**About this task**
Where a line below holds the string "Identify", that line goes into the answer.

----- Task data -----

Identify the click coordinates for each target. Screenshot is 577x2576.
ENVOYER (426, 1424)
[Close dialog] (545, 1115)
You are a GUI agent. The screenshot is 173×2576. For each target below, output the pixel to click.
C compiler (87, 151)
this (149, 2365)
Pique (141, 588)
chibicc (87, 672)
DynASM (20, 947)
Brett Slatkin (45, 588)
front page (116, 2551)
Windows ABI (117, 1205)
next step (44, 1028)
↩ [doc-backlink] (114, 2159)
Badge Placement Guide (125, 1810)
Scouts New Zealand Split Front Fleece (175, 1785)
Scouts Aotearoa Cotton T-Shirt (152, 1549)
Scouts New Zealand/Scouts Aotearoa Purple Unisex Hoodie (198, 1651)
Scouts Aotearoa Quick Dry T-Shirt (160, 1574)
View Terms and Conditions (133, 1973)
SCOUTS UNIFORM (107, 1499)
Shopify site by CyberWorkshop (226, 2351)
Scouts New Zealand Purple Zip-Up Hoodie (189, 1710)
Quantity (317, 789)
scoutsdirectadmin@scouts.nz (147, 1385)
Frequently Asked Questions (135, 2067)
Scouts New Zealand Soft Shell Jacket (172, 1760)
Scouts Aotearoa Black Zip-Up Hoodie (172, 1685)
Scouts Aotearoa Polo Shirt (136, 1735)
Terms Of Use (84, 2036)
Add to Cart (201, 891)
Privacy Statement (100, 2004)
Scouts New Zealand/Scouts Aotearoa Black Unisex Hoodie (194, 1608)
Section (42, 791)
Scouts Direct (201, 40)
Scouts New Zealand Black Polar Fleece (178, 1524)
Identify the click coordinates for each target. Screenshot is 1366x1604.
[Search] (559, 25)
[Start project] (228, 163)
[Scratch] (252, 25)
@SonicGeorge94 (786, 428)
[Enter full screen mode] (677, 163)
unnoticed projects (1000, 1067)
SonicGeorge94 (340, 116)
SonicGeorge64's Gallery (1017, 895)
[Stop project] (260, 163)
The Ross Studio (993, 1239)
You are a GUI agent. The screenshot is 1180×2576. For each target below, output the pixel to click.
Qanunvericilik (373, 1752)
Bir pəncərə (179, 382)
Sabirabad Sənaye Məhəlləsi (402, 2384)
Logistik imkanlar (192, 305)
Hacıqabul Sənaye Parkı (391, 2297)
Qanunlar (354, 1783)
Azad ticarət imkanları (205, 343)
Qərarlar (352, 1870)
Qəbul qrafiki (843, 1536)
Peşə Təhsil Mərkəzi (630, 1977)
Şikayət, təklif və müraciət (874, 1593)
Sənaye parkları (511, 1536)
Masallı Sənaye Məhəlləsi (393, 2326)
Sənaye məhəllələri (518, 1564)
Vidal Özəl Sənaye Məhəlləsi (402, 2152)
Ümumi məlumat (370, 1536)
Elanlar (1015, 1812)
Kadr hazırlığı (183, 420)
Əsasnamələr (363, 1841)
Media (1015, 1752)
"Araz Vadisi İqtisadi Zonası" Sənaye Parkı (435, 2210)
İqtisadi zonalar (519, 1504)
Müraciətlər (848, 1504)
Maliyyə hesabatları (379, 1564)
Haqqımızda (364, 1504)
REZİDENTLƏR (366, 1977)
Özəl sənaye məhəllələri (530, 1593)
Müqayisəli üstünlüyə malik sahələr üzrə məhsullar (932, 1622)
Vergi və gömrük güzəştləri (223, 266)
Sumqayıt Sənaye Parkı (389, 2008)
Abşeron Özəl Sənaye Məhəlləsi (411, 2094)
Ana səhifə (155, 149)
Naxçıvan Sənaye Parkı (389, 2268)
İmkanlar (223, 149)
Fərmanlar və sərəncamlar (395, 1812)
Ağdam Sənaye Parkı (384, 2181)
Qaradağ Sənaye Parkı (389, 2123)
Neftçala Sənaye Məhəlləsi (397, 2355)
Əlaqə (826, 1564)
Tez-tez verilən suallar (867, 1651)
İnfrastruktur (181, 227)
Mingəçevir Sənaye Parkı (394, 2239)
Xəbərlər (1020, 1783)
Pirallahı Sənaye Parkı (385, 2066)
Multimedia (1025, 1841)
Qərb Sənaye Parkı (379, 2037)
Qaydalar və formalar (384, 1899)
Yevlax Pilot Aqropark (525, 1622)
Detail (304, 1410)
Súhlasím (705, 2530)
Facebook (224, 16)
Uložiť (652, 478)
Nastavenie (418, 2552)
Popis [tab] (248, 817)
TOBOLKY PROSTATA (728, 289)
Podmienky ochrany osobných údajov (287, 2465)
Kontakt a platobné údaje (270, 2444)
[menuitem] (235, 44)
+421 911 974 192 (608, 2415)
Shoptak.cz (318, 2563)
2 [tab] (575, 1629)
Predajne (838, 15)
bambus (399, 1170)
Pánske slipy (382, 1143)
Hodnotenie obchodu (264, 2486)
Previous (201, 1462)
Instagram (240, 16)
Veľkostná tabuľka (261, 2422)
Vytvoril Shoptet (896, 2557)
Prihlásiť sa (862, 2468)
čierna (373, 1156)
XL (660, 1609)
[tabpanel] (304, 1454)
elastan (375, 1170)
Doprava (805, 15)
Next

-----

**Written answer**
Identify the click coordinates for each target. Screenshot is 577x2576.
Identify the click coordinates for each target. Screenshot is 1366x1604.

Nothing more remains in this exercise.